§ THINGS TO DO
- 1) In the glycoside hydrolase family 44 article, what Pfam clan is listed?
- 2) Using the glycoside hydrolase family 44 article, decide whether each statement agrees with it: (a) The classification system for glycoside hydrolases is based on sequence similarity. (b) The classification has defined fewer than 50 families. (c) The CAZy identifier given is GH44.
- 3) Write the next part of the glycoside hydrolase family 44 article, beginning after its final sentence.

§ DOCUMENT PASSAGE
--- --- ---

Identifiers
- Symbol: Glyco_hydro_44
- Pfam: PF12891
- Pfam clan: CL0058
- CAZy: GH44

Available protein structures:
- PDB: PF12891 (ECOD; PDBsum)
- AlphaFold: PF12891;

= Glycoside hydrolase family 44 =

In molecular biology, glycoside hydrolase family 44 is a family of glycoside hydrolases.

Glycoside hydrolases are a widespread group of enzymes that hydrolyse the glycosidic bond between two or more carbohydrates, or between a carbohydrate and a non-carbohydrate moiety. A classification system for glycoside hydrolases, based on sequence similarity, has led to the definition of >100 different families. This classification is available on the CAZy web site, and also discussed at CAZypedia, an online encyclopedia of carbohydrate active enzymes.

--- --- ---

§ EXTRACTED INFORMATION
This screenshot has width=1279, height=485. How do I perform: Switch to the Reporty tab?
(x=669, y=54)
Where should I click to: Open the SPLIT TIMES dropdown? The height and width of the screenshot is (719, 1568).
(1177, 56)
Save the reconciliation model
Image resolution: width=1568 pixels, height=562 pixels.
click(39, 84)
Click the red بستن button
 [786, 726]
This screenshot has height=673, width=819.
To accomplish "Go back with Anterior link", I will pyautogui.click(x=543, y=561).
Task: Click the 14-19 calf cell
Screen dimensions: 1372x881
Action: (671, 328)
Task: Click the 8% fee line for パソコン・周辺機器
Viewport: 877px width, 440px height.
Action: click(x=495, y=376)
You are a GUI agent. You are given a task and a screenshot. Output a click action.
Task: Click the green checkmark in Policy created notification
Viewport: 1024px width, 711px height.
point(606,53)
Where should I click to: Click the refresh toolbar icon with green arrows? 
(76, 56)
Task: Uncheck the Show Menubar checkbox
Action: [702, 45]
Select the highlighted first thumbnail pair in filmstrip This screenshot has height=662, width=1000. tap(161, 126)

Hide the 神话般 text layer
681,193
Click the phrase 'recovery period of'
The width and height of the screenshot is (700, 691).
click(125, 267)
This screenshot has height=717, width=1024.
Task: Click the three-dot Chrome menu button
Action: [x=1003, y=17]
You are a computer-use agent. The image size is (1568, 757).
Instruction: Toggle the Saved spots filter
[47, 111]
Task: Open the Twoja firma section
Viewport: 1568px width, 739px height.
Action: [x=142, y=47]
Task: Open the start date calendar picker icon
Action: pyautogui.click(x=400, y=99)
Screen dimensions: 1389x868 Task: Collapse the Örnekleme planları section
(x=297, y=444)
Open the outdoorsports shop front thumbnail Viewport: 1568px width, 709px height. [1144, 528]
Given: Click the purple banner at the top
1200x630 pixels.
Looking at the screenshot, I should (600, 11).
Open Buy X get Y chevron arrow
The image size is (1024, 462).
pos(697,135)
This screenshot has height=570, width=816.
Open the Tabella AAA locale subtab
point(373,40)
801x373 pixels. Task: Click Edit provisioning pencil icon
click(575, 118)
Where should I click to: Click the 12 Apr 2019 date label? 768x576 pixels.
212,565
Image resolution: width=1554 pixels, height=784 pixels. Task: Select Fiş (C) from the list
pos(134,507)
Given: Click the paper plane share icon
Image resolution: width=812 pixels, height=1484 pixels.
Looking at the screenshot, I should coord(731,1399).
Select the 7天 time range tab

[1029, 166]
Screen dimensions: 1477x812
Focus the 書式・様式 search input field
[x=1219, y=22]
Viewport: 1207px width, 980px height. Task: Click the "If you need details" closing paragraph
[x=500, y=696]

--- --- ---

§ RESULTS FOR EACH TASK
- 1) CL0058

- 2)
(a) Yes: "A classification system for glycoside hydrolases, based on sequence similarity"
(b) No: "has led to the definition of >100 different families"
(c) Yes: "CAZy: GH44"

- 3)
Glycoside hydrolase family 44 CAZY GH_44, formerly known as cellulase family J, includes enzymes with endoglucanase and xyloglucanase activities. The overall structure of enzymes in this family consists of a TIM-like barrel domain, a beta-sandwich domain and an active site with two glutamic acid residues, all of which are conserved between the endoglucanases and xyloglucanases in the family, with only minor differences.